The ship is moving now. I can hardly see. There are so many of us on deck watching, weeping, blinking so that the image of those mountains stays printed on the inside of our eyelids and we can take it with us to where we’re going. Wherever that is. That man on the foredeck with the captain, the one in the frock coat and the top hat with a blue and white sash, he knows. He’s the one who found us, who told us that on the other side of the world was a country waiting for us. There was land there. There were empty farms with houses that we could live in – the keys were above the door, ready for us. It was so vast, this place, that we would have to board a train and travel a day and a night. But first they would give us a room in a hotel, and food. And they would welcome us.

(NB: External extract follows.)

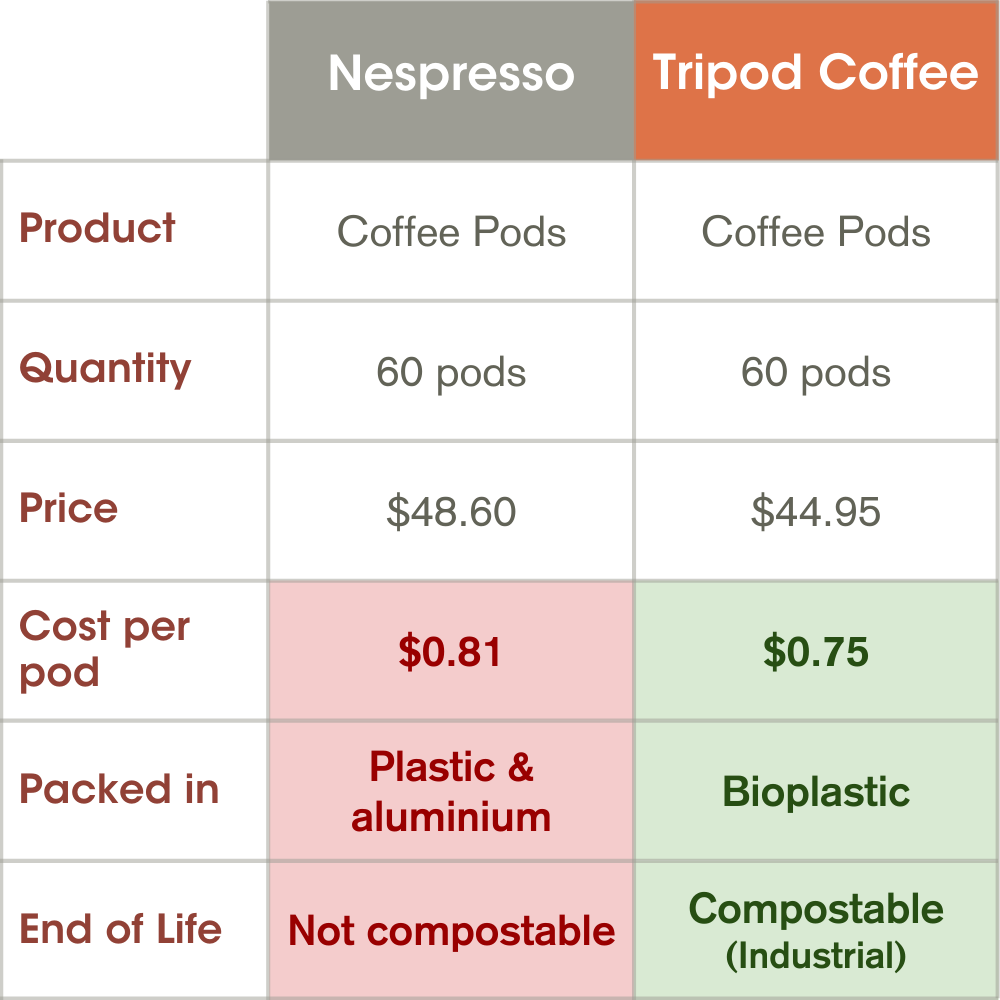Image resolution: width=1000 pixels, height=1000 pixels.
Task: Select the Cost per pod label
Action: click(104, 649)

I can hardly see my hills now. I can see Genoa, disappearing into the mist. Everyone is crying now, waving – but who to? Who knows how long it will be before we come back here, to Liguria. Perhaps we will come back with new families, and perhaps we will travel in the cabins, with the gentlemen. Perhaps?
IMMIGRANTS
In 1869, Buenos Aires had 223,000 inhabitants. A single generation later, in 1914, it was the largest city in the hemisphere after New York, with a population of just over 2 million. Most dramatically, nearly 48 per cent of the city’s inhabitants were foreign born. Buenos Aires had been transformed in these few years ‘from a riverside town to a modern metropolis’.1
The city had not only changed in size in those years; it had become profoundly cosmopolitan, diverse, home to a variety of languages and cultures. And at the same time, a yawning gulf had opened up between the old city centre and the wealthy suburbs, with their elegant, well-heeled residents, and the districts around the expanding port. Here was the melting pot in which the new city was being forged.

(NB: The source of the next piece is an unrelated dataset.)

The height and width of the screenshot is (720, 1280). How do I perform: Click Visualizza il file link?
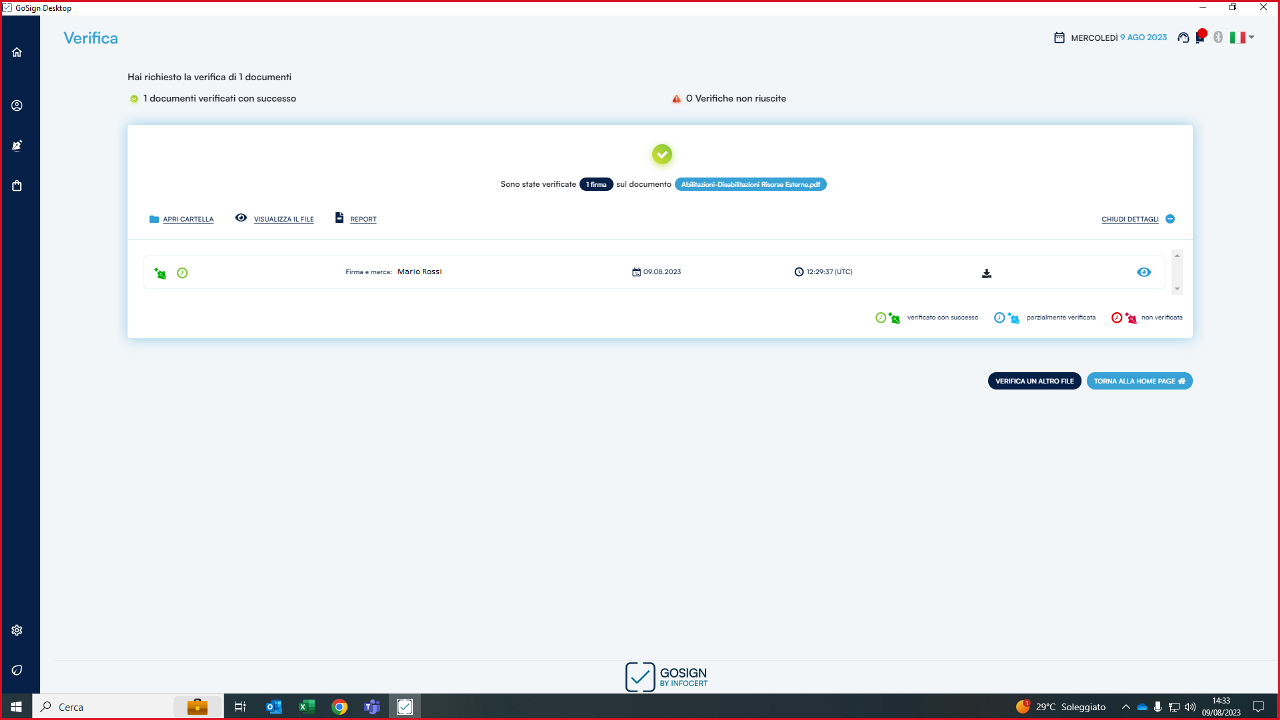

Who were these new arrivals, these builders of the new Buenos Aires? And why had they been encouraged to come?
By the mid-1860s, the conflict that had divided Argentina since it declared independence from Spain in 1816 had been resolved. The debate about the future of the newly independent republic centred on one question. Would the country develop through its trade with the rest of Latin America, diversifying its economy as it went; or would it throw in its lot with the foreign traders (particularly the British) and grow by exporting its meat and agricultural products, exchanging them for consumer goods and manufactures imported from Europe? Each alternative carried its own political programme and its own ideology. In one case, the logic pointed in the direction of Latin American cooperation and unity, a kind of continental nationalism. In the other, Argentina would continue to be dependent on European colonial powers, and prosper as a result of that relationship.2
The then President of Argentina, Bartolome Mitre, a member of the wealthy landowning aristocracy whose large estates produced the goods to be exported, threw open the doors of the Argentine economy and invited foreign, but especially British investors, to put their money into the expanding meat and cereal production of his country. They took up the opportunity enthusiastically and the country moved into a new chapter in its history. The market for Argentine mutton and lamb, and its wheat, grew dramatically.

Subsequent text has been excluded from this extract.